* _DATA ROWS_

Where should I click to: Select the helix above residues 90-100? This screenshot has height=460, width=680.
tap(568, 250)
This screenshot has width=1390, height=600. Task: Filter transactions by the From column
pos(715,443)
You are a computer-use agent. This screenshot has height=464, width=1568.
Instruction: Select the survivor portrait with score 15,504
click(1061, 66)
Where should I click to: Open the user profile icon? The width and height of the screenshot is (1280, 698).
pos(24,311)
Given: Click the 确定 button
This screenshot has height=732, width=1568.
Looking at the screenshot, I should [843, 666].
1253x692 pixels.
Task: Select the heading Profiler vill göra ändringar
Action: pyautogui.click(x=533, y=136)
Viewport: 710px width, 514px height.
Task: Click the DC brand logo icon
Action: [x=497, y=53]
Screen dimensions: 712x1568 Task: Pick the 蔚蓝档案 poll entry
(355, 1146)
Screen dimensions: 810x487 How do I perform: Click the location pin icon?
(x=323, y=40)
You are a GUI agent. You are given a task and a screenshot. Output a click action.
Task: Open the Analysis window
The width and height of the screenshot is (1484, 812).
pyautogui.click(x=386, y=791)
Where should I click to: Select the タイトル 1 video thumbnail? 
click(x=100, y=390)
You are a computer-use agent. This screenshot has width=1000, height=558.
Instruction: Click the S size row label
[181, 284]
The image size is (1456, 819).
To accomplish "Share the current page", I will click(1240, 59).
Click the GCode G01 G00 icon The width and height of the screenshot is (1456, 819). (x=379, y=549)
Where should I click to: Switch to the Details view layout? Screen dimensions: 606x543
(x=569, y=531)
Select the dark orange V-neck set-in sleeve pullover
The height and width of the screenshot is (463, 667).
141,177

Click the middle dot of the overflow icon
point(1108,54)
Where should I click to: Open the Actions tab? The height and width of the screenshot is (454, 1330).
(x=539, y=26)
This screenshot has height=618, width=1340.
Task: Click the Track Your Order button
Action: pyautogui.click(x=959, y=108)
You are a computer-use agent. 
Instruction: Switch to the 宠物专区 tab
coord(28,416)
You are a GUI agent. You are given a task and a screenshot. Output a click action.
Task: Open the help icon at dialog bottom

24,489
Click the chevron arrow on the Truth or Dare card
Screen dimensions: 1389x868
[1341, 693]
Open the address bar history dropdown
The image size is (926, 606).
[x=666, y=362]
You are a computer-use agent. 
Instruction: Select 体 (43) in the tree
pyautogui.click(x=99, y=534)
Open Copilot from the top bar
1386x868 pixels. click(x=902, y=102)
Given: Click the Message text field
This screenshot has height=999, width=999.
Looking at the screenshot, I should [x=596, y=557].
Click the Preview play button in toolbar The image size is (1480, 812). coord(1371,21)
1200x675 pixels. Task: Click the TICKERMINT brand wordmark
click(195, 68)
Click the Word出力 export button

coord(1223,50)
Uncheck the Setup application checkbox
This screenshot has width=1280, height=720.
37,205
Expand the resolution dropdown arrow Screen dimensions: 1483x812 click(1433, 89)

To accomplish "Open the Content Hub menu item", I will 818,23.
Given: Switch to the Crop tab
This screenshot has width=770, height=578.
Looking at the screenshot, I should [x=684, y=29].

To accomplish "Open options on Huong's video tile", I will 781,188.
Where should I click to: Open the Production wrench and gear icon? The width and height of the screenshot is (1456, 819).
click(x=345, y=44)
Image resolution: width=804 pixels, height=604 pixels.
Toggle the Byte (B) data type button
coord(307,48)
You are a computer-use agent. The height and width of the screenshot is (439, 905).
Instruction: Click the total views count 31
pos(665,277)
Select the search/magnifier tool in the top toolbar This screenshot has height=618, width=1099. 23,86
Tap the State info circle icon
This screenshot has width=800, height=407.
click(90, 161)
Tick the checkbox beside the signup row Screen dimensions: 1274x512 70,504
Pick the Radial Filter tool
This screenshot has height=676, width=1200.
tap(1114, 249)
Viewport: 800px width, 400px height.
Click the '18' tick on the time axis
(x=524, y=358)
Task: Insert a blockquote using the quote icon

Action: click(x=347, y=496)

* _WRITTEN TASK_
Render the entries from the line containing "Where should I click to: Open the Production" through the end of the entries as a two-column CSV with the headers instruction and action, one row per entry. Place each value in a single quoted field and replace any line breaks with spaces.

* _RESULT OF THE EXERCISE_
instruction,action
"Where should I click to: Open the Production wrench and gear icon? The width and height of the screenshot is (1456, 819).","click(x=345, y=44)"
"Image resolution: width=804 pixels, height=604 pixels. Toggle the Byte (B) data type button","coord(307,48)"
"You are a computer-use agent. The height and width of the screenshot is (439, 905). Instruction: Click the total views count 31","pos(665,277)"
"Select the search/magnifier tool in the top toolbar This screenshot has height=618, width=1099.","23,86"
"Tap the State info circle icon This screenshot has width=800, height=407.","click(90, 161)"
"Tick the checkbox beside the signup row Screen dimensions: 1274x512","70,504"
"Pick the Radial Filter tool This screenshot has height=676, width=1200.","tap(1114, 249)"
"Viewport: 800px width, 400px height. Click the '18' tick on the time axis","(x=524, y=358)"
"Task: Insert a blockquote using the quote icon","Action: click(x=347, y=496)"